Beyond Statistics: Real Economic Impact
These aren't just numbers on a spreadsheet. Nearly 70% of Black mothers serve as primary breadwinners for their families, yet they earn a fraction of what fathers in similar roles take home. When they lose employment, entire households and communities feel the ripple effects. The GDP impact alone has exceeded $37 billion.
Systemic Targeting, Not Random Chance
What we're witnessing goes beyond the usual "last hired, first fired" pattern that affects marginalized workers during downturns. This appears to be a deliberate dismantling of institutions that have historically provided stability and advancement opportunities.
The federal civil service, long a pathway to middle-class security for Black families, became an early target. Black women comprise 12% of federal workers—double their representation in the broader workforce. The agencies hit hardest tell the story: the Department of Education, where Black women made up 28% of staff, lost nearly half its workforce. Meanwhile, agencies with predominantly white workforces saw minimal cuts.
High-profile removals of Black women leaders from positions at the Library of Congress, National Labor Relations Board, and Federal Reserve sent clear signals about who belongs in leadership. Career civil servants with decades of service described being escorted out of buildings they'd dedicated their lives to serving.
The Private Sector Follows Suit
Corporate America quickly followed the public sector's lead. Diversity, equity, and inclusion roles—which had employed 20,000 people in 2023—dropped to 17,500 by spring 2025. Major companies abandoned DEI commitments they'd championed just years earlier, despite no legal requirement to do so. For the first time since 2017, the majority of new corporate directors hired were white men.

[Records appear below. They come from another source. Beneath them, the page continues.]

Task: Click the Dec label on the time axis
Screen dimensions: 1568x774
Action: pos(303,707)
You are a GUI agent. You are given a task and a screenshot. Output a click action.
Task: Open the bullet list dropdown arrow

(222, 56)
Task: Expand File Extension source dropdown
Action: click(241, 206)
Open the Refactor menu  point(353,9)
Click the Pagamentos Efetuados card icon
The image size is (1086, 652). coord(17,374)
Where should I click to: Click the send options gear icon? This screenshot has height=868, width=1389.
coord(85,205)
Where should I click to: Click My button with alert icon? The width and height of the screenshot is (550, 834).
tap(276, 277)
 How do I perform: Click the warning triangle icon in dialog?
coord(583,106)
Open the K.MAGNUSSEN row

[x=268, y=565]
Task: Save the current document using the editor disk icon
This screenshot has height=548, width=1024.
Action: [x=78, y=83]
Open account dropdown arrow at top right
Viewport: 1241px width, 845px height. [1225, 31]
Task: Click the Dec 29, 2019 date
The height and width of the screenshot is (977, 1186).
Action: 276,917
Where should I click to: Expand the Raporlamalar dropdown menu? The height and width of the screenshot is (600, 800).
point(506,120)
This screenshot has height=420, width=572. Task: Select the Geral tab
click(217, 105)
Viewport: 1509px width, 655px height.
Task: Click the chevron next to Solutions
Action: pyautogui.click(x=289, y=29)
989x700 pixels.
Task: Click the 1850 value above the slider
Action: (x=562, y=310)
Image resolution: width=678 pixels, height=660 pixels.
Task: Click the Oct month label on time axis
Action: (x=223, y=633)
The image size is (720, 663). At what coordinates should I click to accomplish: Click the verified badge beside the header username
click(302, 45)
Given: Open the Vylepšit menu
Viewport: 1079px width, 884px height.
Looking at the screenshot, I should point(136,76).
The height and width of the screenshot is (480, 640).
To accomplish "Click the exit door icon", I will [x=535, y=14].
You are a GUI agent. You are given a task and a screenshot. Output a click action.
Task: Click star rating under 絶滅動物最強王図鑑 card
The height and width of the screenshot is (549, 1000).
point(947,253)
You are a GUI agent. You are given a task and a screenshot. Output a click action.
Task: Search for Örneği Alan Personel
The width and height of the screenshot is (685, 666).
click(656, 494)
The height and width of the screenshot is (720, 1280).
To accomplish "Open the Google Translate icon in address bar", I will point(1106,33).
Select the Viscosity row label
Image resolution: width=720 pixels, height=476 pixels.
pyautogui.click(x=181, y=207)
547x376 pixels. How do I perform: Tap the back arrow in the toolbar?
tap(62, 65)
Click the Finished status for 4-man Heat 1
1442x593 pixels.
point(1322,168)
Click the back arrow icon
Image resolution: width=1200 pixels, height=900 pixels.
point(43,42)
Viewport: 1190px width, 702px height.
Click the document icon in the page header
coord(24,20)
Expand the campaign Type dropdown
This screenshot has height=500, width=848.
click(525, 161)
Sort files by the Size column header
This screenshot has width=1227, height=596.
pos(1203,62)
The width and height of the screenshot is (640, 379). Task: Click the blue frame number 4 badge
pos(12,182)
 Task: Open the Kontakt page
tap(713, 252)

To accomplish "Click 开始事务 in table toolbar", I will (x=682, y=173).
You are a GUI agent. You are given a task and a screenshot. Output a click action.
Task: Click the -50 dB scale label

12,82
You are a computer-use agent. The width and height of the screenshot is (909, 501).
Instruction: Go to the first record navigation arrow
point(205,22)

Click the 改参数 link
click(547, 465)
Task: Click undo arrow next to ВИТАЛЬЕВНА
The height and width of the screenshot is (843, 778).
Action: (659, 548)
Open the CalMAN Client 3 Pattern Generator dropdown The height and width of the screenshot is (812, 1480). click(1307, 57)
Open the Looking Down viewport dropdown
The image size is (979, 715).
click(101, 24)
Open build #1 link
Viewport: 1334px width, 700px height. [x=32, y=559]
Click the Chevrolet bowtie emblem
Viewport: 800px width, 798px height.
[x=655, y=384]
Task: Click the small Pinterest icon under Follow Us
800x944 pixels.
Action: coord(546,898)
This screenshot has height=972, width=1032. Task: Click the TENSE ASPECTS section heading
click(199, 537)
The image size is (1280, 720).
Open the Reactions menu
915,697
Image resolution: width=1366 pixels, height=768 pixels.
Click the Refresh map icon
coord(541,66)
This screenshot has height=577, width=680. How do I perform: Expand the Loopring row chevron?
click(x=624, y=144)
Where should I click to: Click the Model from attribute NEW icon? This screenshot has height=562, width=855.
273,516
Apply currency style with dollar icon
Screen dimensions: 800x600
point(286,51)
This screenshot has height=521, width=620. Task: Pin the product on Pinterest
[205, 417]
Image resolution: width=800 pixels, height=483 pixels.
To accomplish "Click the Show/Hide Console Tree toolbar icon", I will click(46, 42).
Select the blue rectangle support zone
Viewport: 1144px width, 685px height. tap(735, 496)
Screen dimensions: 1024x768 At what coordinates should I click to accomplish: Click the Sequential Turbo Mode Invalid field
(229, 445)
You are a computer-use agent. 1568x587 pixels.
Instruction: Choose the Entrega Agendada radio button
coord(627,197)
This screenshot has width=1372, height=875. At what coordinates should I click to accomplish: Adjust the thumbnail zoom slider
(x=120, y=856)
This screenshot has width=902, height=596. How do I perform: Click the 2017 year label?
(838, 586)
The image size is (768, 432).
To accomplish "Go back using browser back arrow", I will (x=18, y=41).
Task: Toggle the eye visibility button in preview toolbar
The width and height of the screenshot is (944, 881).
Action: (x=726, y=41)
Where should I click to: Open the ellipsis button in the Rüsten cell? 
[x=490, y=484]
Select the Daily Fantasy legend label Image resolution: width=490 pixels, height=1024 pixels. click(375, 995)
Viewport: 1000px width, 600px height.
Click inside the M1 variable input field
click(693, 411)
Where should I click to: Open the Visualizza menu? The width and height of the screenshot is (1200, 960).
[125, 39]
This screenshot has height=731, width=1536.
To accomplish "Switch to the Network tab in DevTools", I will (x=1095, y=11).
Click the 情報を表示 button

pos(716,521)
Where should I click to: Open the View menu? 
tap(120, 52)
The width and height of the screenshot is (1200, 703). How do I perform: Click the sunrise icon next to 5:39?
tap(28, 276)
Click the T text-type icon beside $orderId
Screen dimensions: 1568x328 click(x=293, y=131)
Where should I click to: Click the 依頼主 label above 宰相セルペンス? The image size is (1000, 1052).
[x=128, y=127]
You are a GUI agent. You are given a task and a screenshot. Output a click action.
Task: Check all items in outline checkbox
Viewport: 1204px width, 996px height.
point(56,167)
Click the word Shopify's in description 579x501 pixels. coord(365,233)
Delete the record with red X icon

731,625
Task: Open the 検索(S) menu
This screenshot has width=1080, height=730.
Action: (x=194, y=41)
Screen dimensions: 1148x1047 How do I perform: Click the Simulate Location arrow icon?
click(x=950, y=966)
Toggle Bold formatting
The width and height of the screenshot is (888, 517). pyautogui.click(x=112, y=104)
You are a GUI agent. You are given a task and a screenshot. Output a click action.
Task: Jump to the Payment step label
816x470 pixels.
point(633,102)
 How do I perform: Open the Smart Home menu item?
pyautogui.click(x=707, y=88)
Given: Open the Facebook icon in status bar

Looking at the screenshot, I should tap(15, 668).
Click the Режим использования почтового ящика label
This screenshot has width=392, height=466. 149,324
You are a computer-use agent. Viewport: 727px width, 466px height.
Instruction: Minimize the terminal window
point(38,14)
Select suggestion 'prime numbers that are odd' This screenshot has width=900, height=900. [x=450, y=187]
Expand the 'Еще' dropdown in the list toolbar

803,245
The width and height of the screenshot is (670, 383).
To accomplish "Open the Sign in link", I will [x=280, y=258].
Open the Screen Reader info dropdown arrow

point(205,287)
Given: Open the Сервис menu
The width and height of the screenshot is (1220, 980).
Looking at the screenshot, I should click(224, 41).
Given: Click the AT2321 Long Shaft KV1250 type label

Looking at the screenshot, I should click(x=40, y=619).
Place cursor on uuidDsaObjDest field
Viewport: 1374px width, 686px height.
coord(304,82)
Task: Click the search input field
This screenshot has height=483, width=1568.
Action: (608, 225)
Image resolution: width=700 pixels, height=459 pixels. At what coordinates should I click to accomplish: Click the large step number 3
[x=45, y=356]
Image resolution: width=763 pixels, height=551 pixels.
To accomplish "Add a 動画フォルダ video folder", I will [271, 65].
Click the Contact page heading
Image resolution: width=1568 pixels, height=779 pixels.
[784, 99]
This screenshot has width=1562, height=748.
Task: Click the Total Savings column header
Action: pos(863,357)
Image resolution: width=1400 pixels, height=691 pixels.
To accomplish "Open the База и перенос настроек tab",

A Familiar Pattern with Darker Implications
Black women have weathered economic storms before. After downturns in the 1980s, 2008, and during the pandemic, they were consistently the last to recover. But this moment feels different. The removal of race-based employment tracking from government websites suggests an intentional erasure of evidence, making it harder to document or address these disparities in the future.
Why This Matters for Everyone
When nearly 70% of Black mothers are breadwinners earning pennies on the dollar compared to other groups, their economic devastation radiates outward. Families struggle, local economies weaken, and the national GDP suffers.
Those who saw this coming tried to sound the alarm at the ballot box, understanding they'd bear the first and heaviest consequences. The question now is whether the rest of the country will recognize the danger before everyone feels the impact of this economic unraveling.
The canary in the coal mine is gasping. How long before we all struggle to breathe?